PEG tubes initially were designed for severely disabled babies.

In a remarkable 1979 experiment, Drs. Jeffrey Ponsky and Michael Gauderer conceived of creating a small tunnel above a baby's belly button, leading directly to the stomach. Complicated and risky surgery wasn't necessary. And tube placement, guided by a viewing tube called an endoscope, was very accurate.

“It is simple, safe and rapid,” reported Ponsky, now chief surgeon and chairman of the Department of Surgery at Case Western Reserve University School of Medicine in Cleveland.

Almost immediately, the medical community embraced the tool, then applied it to other kinds of patients: victims of stroke, trauma, cancer, Parkinson's disease, neurodegenerative diseases and advanced dementia.
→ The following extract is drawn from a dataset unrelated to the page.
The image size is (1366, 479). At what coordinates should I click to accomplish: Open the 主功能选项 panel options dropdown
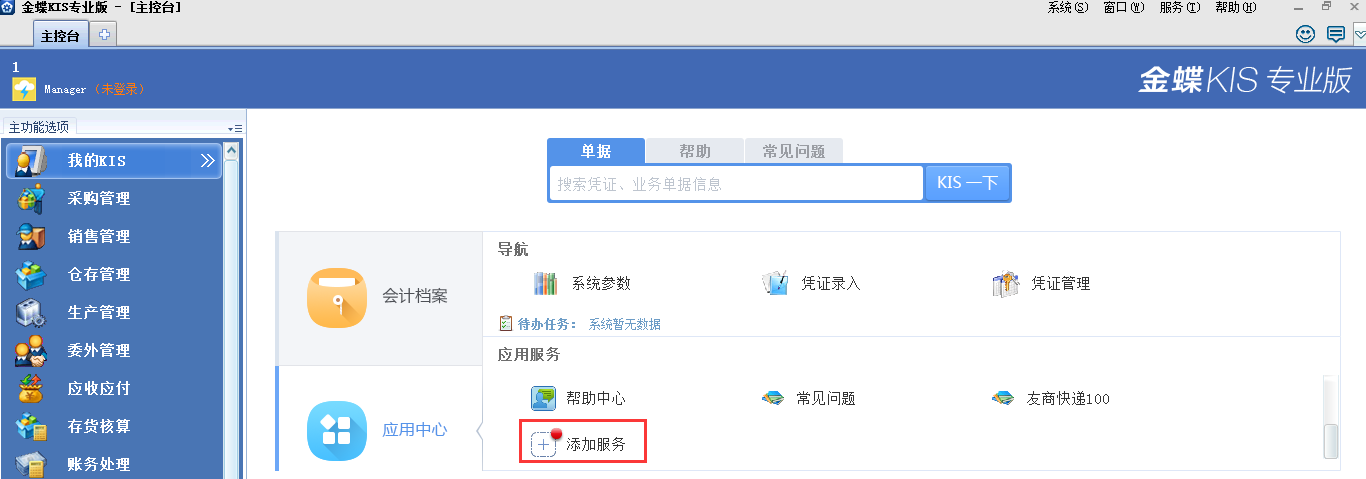tap(235, 128)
“With this technique, it became easier — you avoided the (operating room), you could do it in the endoscopic suite, and it was much faster. You didn't have to do deep anesthesia or face surgical complications,” said Dr. Timothy O. Lipman, chief of the GI-Hepatology-Nutrition Section of the Veterans Affairs Medical Center in Washington, D.C.

The surgery was also lucrative: Medicare pays doctors $225 to $1,047 to place the tube and pays hospitals $591 to $3,361.

For nursing homes, it eased the workload of hand feeding.

As the market expanded, so did innovations in device design, materials, pumps and placement techniques. Each improvement boosted PEG popularity.

Initially, no companies were interested in manufacturing the tube, predicting little demand. Ponsky finally persuaded a company, American Endoscopy, to produce it. Now a dozen large corporations, such as Abbott and Nestle, dominate the market.

Some manufacturers lease the feeding apparatus at low cost to hospitals and nursing homes in exchange for a commitment to use only the manufacturers' food and supplies.

Major marketing budgets boost business. “PEG Kits are even more convenient to use than before,” boasts manufacturer Kimberly-Clark.

For people who can still make their own decisions, feeding tubes buy precious time.

Writer and cancer patient Christopher Hitchens kept writing at his legendary pace, typing past midnight on a laptop on his bedside table to finish articles for Vanity Fair and other major publications. Prize-winning film critic Roger Ebert, a cancer patient who attends major film festivals around the world, has blogged about his tube.

“My body may be ready for the Texas Chainsaw Museum,” Ebert wrote, “but I'm here, and it's a beautiful day.”

The surge in use is mostly in the over-65 group. Within seven years of the tube's introduction, annual insertion rates in Medicare patients doubled, from 61,000 to 123,000 by 1995.